Since 1770 when James Watt designed the steam engine that kicked off the Industrial Revolution, lifespans doubled and global population jumped tenfold. We enjoy automobiles, antibiotics, computers, vacations and retirement. I live a longer, richer, healthier and safer life than any pre-industrial potentate.
Unfortunately, we didn’t pay enough attention to how we achieved these vast benefits. Ignoring impacts was easy for the first 200 years of accelerating industrial growth. We assumed an almost unlimited capacity of the oceans and air to handle industry’s emissions and other modern society wastes. Our planet now says, “Slow down. Keep dumping and you’ll kill your golden goose.” It’s time for us to pay attention. But how?
The answer is complicated because culture comes as whole cloth. You can’t just pull one thread (like pollution) without disrupting civilization’s fabric.
Attempts to limit carbon dioxide emissions instantly trigger reactions from all the players who benefit financially and politically from keeping things just the way they are. For manufacturers, dumping industrial waste is pure profit. When nature could no longer absorb the dumping, the cleanup costs were borne by society, by you and me.
Industry doesn’t suffer financially from forest fires, violent storms or species depletion. Quite the contrary. Social calamities are opportunities for suppliers to provide new, profitable goods and services.
But if we stay on this path, we’ll eventually go over a cliff, and we don’t know how close we are to that edge. On the face of it, the solution is obvious; change industrial processes so they are less environmentally damaging. That’s easy to say but terribly hard to do. Our culture is deeply committed to the practices that brought us climate change. How much are we really prepared to spend to modify industrial processes to reduce dumping? To make it personal, how much more am I prepared to spend for almost everything I consume, to pay the true cost for a healthier, less dangerous planet?
I’m not personally suffering, and I’ll be dead before the sea level enters my living room not far from Corte Madera Creek in Larkspur. Am I prepared to drive less or fly less, to not see my children and grandchildren so often? No, I’m not — unless everyone else is. How likely is that?

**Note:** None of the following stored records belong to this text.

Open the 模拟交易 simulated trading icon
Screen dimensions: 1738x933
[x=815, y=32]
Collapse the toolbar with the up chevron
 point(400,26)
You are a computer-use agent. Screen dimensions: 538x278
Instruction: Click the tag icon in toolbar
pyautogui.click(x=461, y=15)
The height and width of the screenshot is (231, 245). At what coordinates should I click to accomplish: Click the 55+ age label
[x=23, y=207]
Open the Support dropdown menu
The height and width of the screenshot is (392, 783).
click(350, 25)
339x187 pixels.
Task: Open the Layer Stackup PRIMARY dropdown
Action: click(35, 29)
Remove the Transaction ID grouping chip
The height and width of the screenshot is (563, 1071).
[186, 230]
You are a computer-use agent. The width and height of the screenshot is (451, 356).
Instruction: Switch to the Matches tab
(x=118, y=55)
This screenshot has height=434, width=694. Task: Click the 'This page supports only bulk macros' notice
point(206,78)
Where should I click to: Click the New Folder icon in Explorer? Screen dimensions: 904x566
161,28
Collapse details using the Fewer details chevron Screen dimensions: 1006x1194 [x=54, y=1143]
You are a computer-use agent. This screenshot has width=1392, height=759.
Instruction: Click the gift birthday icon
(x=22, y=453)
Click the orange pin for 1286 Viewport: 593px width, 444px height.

We have widely dispersed families because it is simple and cheap to visit each other. Modifying transportation (or any area) touches everything else. Reducing consumption, accepting higher prices, or moving to planet-friendly manufacturing is infinitely complex. We are only where we are because everything is the way it is. That’s our climate change dilemma.
Changing our planet-exploiting culture seems impossible, yet if we don’t, we’ll go over that cliff. Will it take a planetwide disaster, one that devastates us all, to get our attention? I look in the mirror, see the cause, and hope for a collective solution.
Barry Phegan, of Larkspur, is the author of “Developing Your Company Culture, and Conflict, Meetings, and Difficult People.”